You are here: Home / Media / Hopes for 100,000 jobs on new indigenous site

Hopes for 100,000 jobs on new indigenous site

AUSTRALIA's first indigenous jobs website will be launched by the Australian Indigenous Chamber of Commerce on Monday reports Erik Jensen in the Sydney Morning Herald of 29 August 2009.

The site, which is partnered with Andrew Forrest's Australian Employment Covenant, is expected to refresh the covenant's scheme to find 50,000 indigenous jobs after the program slipped off target this year. Initial hopes for the site are to advertise 100,000 jobs in its first year of operation.

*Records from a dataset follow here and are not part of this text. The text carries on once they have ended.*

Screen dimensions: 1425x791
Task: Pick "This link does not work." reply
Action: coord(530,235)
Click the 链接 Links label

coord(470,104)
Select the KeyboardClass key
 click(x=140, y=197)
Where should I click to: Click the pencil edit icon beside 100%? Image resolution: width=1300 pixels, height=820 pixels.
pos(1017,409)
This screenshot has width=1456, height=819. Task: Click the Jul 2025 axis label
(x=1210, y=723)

''It's not so much discrimination, it's the competitiveness,'' the chamber's chairman, Warren Mundine, said of indigenous employment. ''Indigenous people are not as competitive as non-indigenous people. In interviews they're not promoting themselves. They're not selling themselves. It's not to say they can't do these jobs as well as anyone else - it's just the salesmanship.''

The Department of Premier and Cabinet is already advertising on the site, www.indigenous-jobsaustralia.com.au, including an ad for a program manager in the Department of Juvenile Justice with an annual salary of more than $103,000. The Commonwealth Bank, Qantas and John Holland have also indicated they will advertise through the site.

April Keys spent two years looking for work before she became involved with the Tribal Warrior, an indigenous-crewed tour boat she saw advertised on a job website.

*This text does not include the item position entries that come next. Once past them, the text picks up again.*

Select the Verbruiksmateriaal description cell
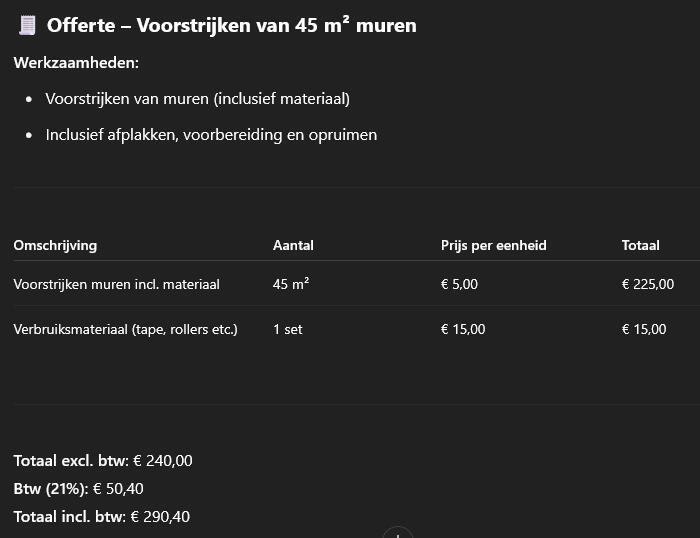This screenshot has width=700, height=538. [125, 329]
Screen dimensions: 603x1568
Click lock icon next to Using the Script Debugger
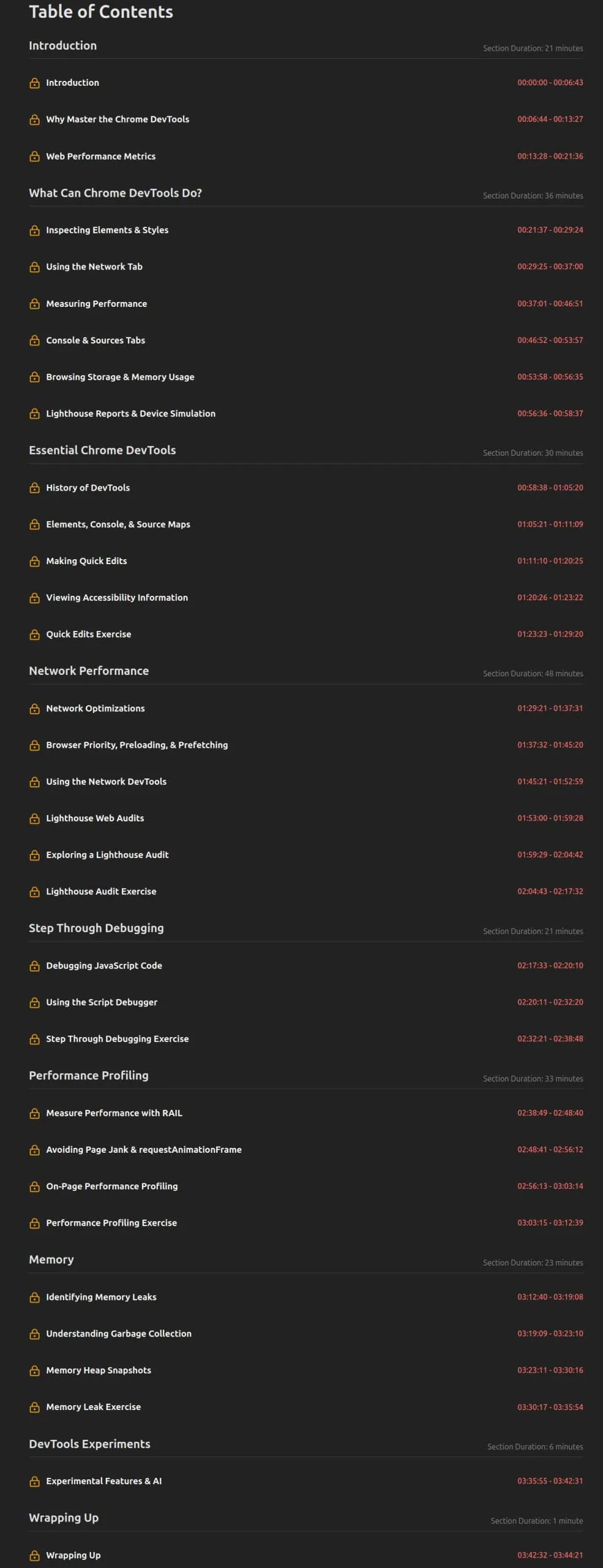tap(35, 1002)
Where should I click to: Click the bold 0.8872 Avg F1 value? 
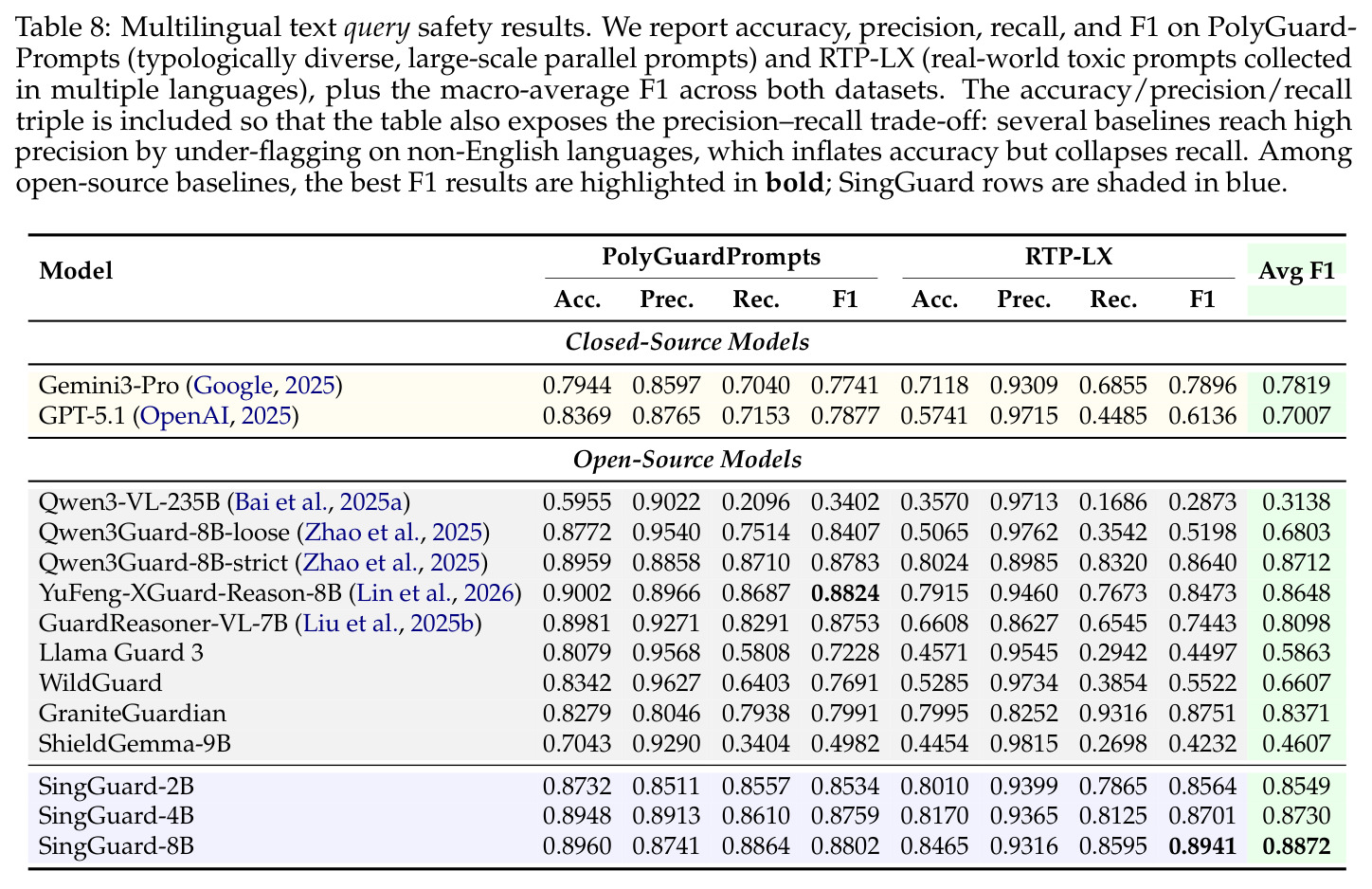[1296, 845]
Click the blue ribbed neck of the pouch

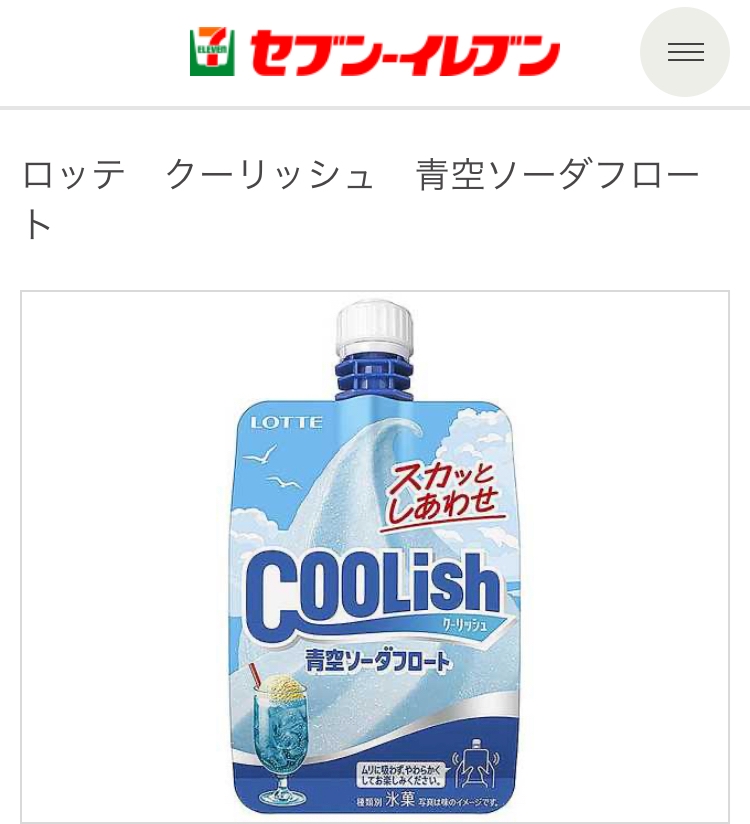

Before that, and without a fixed address, she had been close to getting sales jobs but felt intimidated in interviews and found the questions focused on her family and whether she had a criminal record. She was treated as stupid because she had not finished school.

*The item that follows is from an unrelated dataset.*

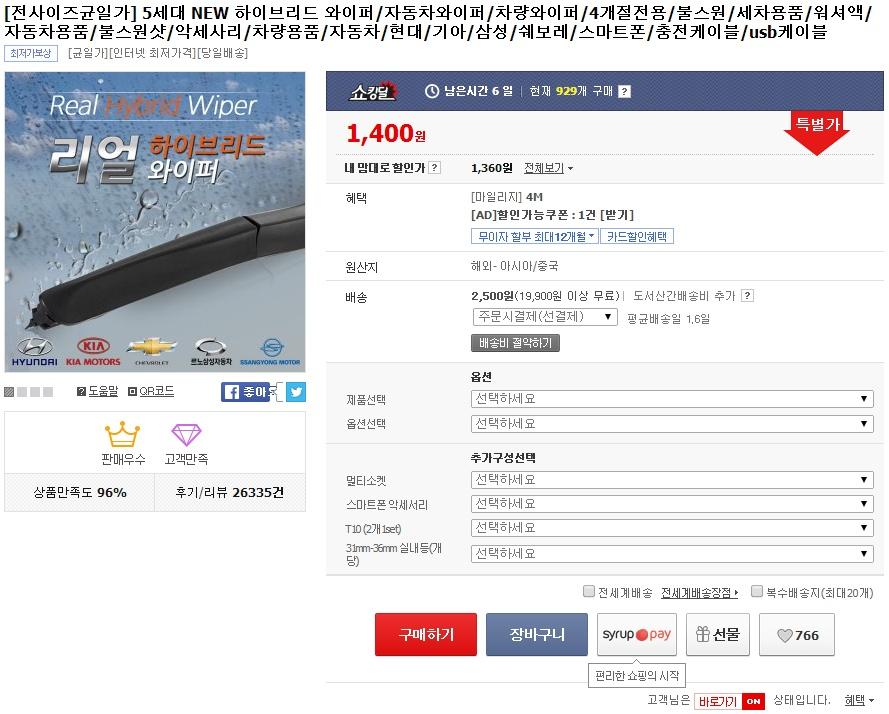The image size is (889, 714).
Task: Click the wiper product main image
Action: pyautogui.click(x=155, y=222)
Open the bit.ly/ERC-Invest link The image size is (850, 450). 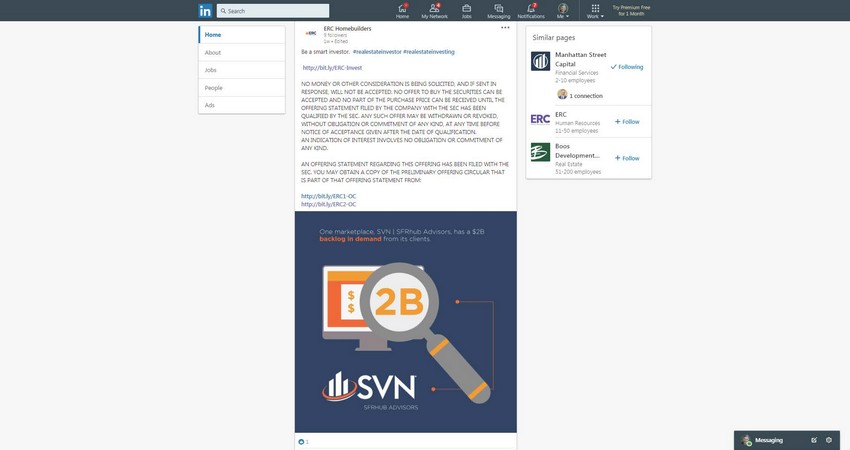(332, 68)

''I almost got a job as a post office driver,'' she said. ''Right at the very end, after the whole process, they said there was other people with more experience.''

Ms Keys has been crewing the Tribal Warrior for a year and hopes to be its first female captain. She said her search for work would have been much easier had she known the jobs advertised, like those on the AICC website, were targeted at indigenous applicants.

''It's comfortable. I'm more relaxed working there [with other indigenous people],'' she said.